There are two ways to read it: either that God had not made _this_ covenant with the Patriarchs (Abraham, Isaac, Jacob, 12 sons) but with the current nation (which I regard as the weaker, but still acceptable sense); or that he did not make the covenant ONLY at Sinai (and therefore it was with the generation that has died--thus requiring some new covenant to make).

Moses' powerful rhetorical point seems to be that those who are alive, there, 40 years after Sinai, including a whole generation born during the Wilderness wandering, are in solidarity with the covenant-makers. God did not ONLY make covenant (and in an outward way) with their faithless fathers, so long ago. He made it with these folks who are alive right now, who have walked by faith through the trackless waste, not abandoned by the Pillar of Cloud & Fire, the Angel, and Tabernacled-presence of God. The "contrast" is between the faithless and the faithful.

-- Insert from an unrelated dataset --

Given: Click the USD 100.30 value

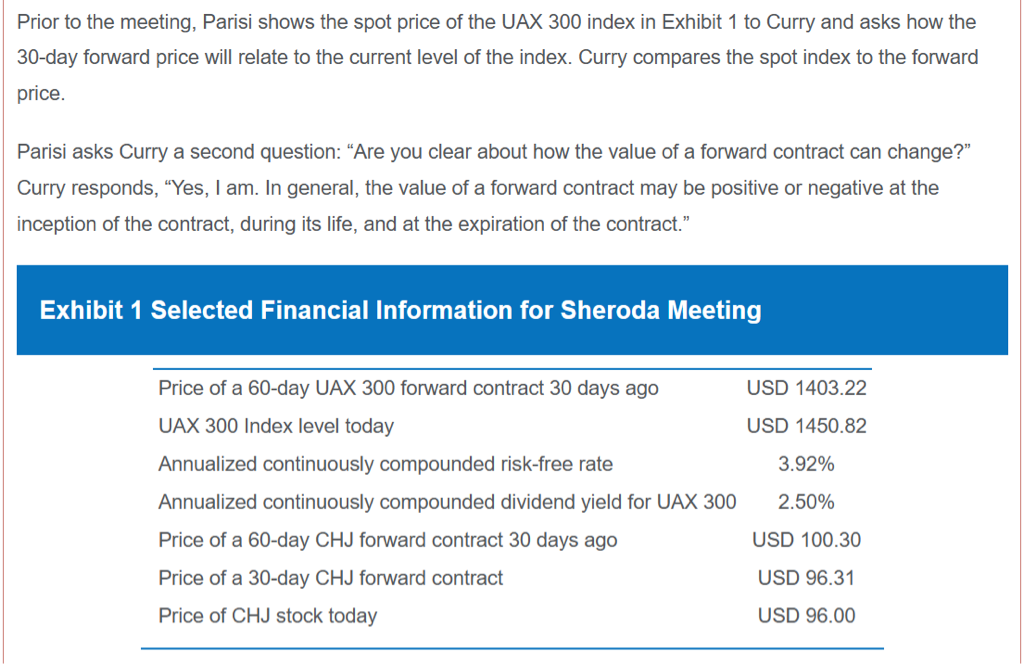Looking at the screenshot, I should (806, 540).
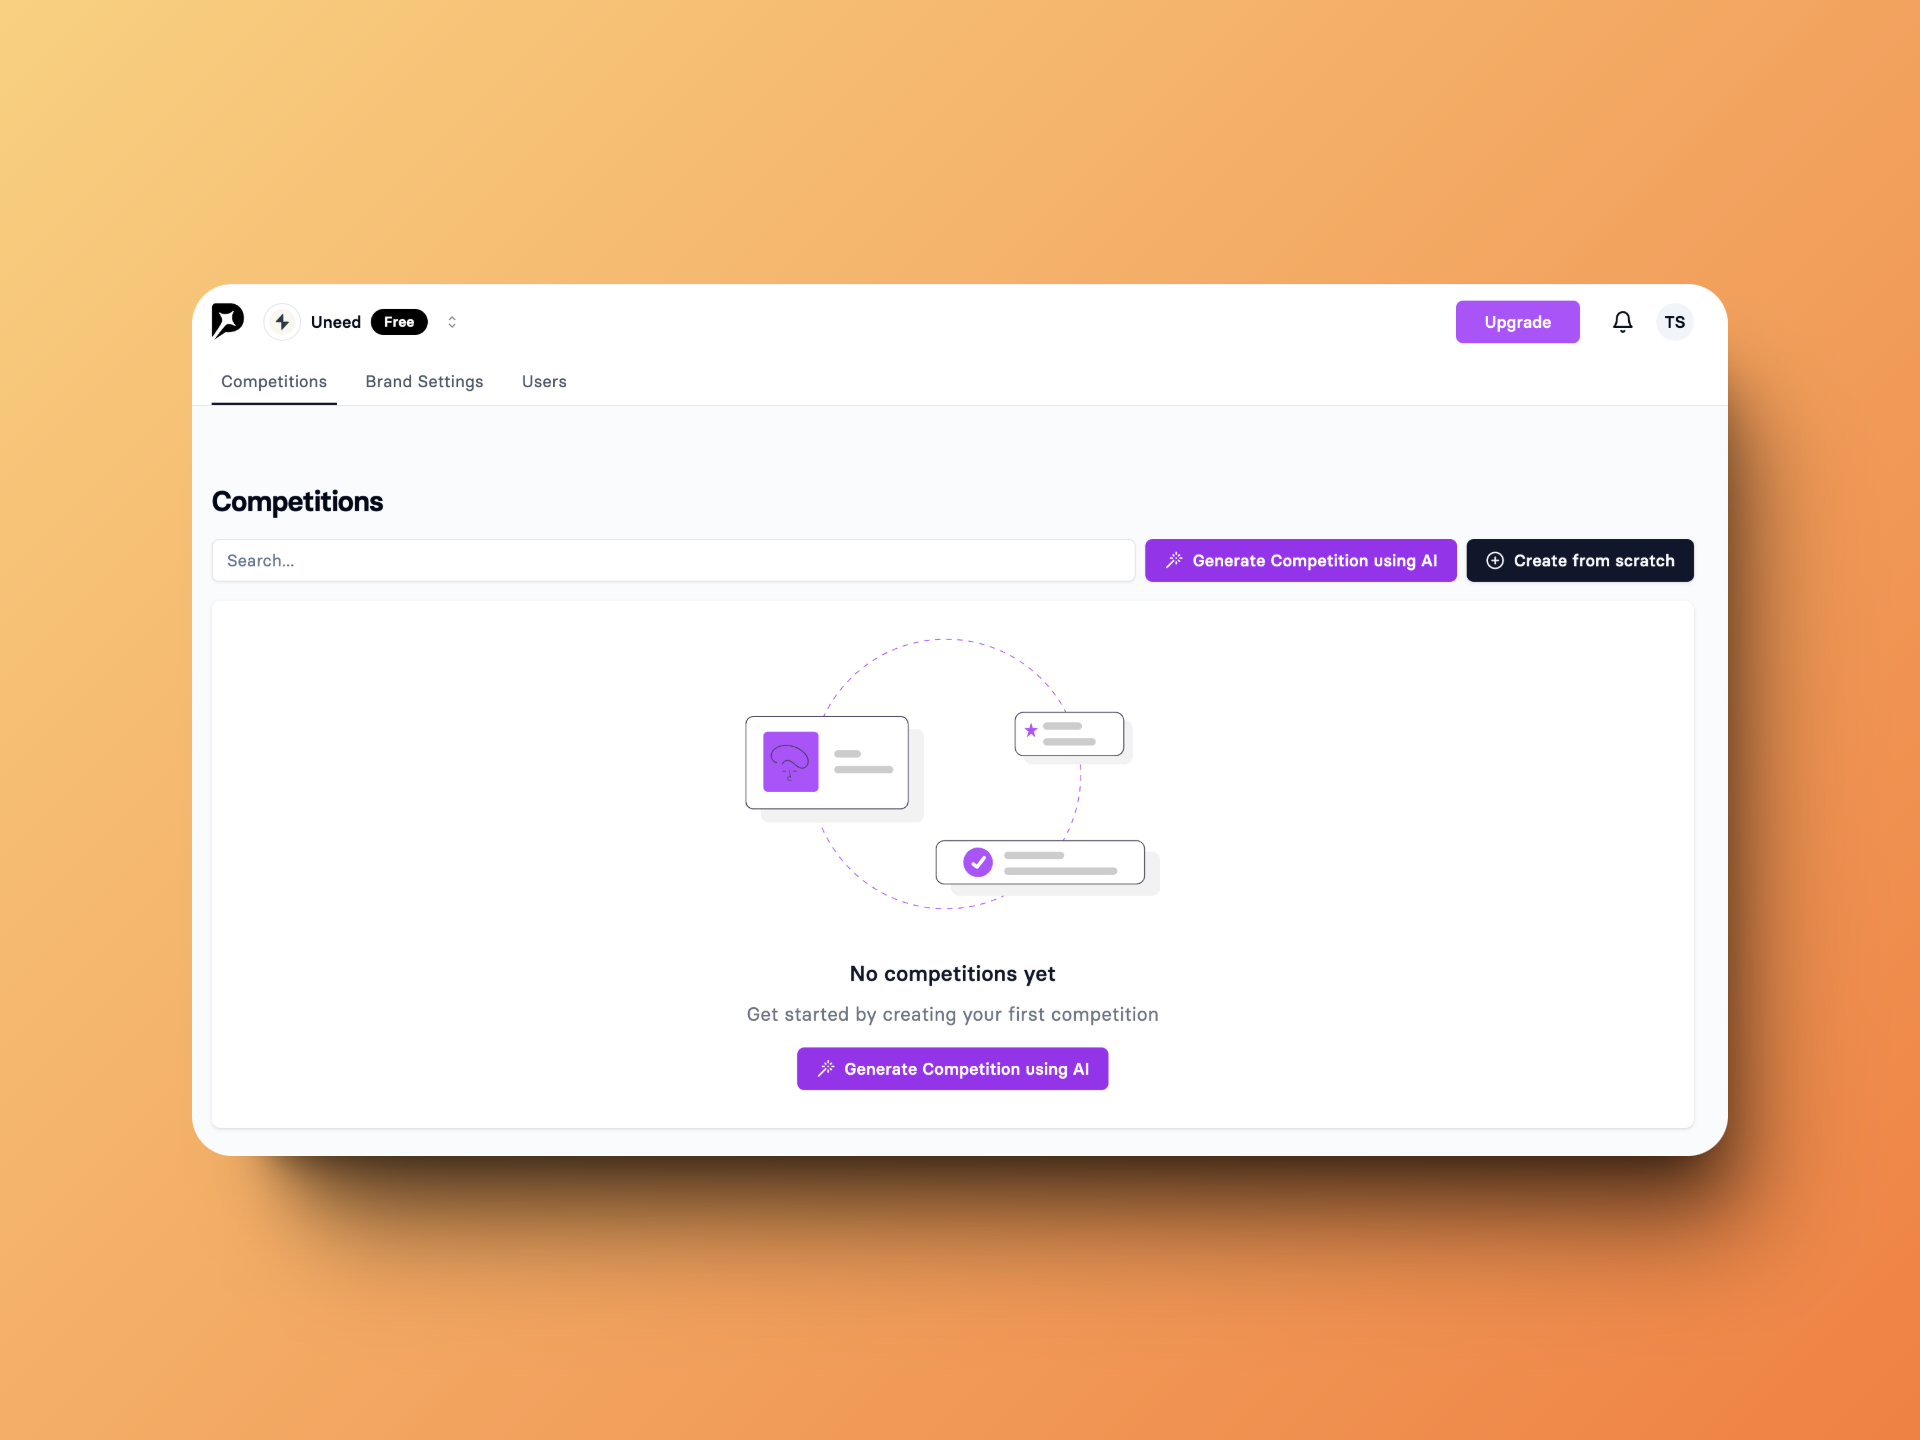Open the Brand Settings tab

point(423,381)
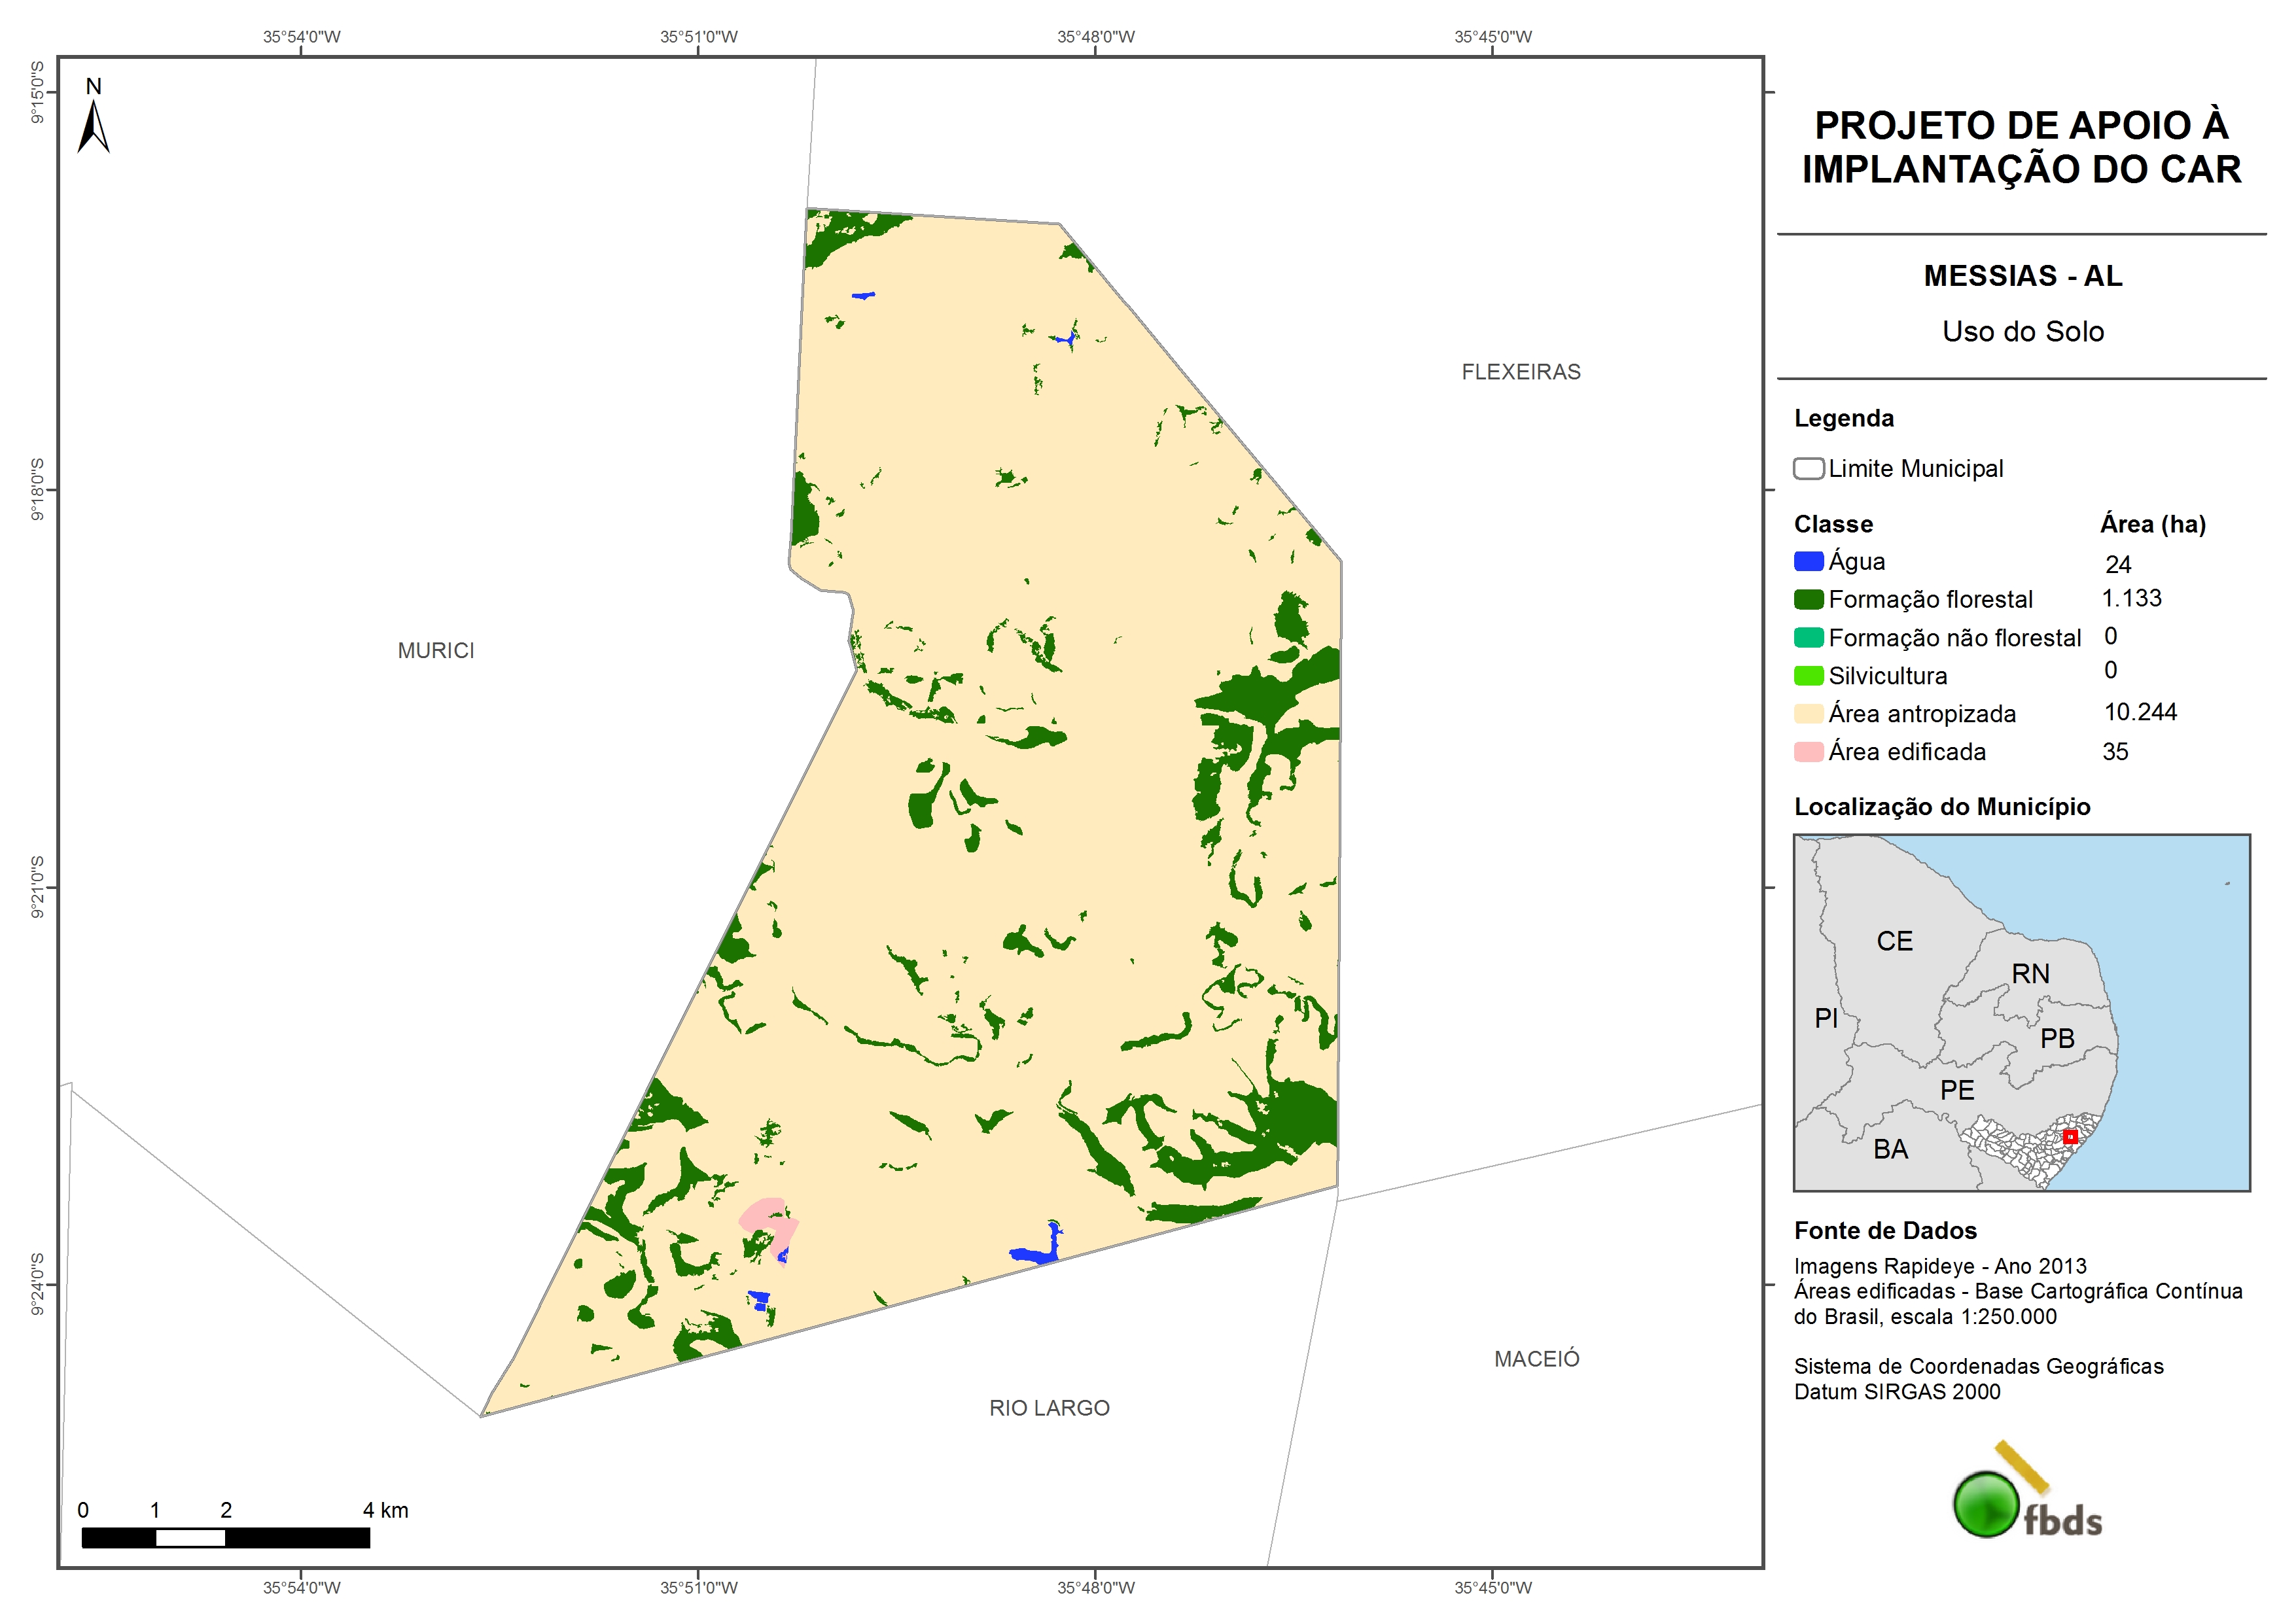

Those who are truly (eternally) dead are dead to the covenant. Those who are "alive this day" even include many who are in the blessed presence of God in heaven! The covenant was made with and for the living. And those who come to life later on are reckoned as being alive at Sinai, because the covenant is now and forever.

So too, someone in David's day, or Isaiah's day, or even Jesus day (or our day!) can say that the covenant of Grace, in all its manifestations, is not some old, outmoded, foreign thing--that its been too long, that it was made with them (those fathers) and not with US--this is wrong. No, it is with us, and we too stand at Sinai's base, or on Moab's plain, or with Abraham or David or Ezra, or sit with 12 Disciples as a new Covenant day dawns.